Emma Bennison, Executive Officer of Blind Citizens Australia, says: ‘The blindness sector is calling on the Government to ensure that when the Bill is discussed in the next Senate sitting period, beginning 4 September, it includes provisions for permanent audio description services.’
‘Under current legislation, 100 per cent of content broadcast between 6am and midnight is captioned for people who are deaf or hearing impaired, yet more than 453,000 Australians who are blind or vision impaired are left behind.
‘Australia is a signatory to the UN Convention on the Rights of Persons with Disabilities, yet the blind and vision impaired community are excluded from joining in an important aspect of Australian cultural, educational and social life.’
Despite its importance, Australia’s broadcasters consistently argue that audio description is too costly to implement, and while the Government has convened a working group to examine options for audio description services, they are yet to make significant progress in this area.
Ms Bennison says: ‘The Government has been exploring options for audio description on Australian television since 2010. Seven years and two audio description trials later, we are no closer to a permanent audio description service.
‘The Government has taken regulation off the table in its audio description working group, despite the fact that successful audio description services in other countries show us that regulation is the only way forward.
‘Audio description in the broadcast reform should be a priority.

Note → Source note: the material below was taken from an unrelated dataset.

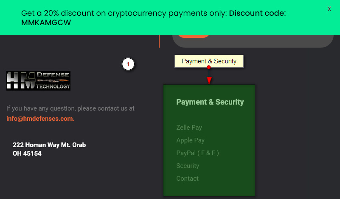Open the Zelle Pay link

[x=189, y=127]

Failing this, we urge the Department of Communications to use this working group as an opportunity to make a tangible difference in the lives of Australians who are blind or vision impaired by introducing regulated audio description.’
Carla Northam, CEO of Vision 2020 Australia, says: ‘Vision 2020 Australia joins calls for permanent audio description on free-to-air television.
‘Without audio description it is impossible for people who are blind or vision impaired to fully engage with television content - or participate in conversations about programs with colleagues, classmates or friends.
‘It’s time audio description in Australia caught up with the United Kingdom, the United States, Canada and New Zealand, and the broadcast reform package is an opportunity to do so.’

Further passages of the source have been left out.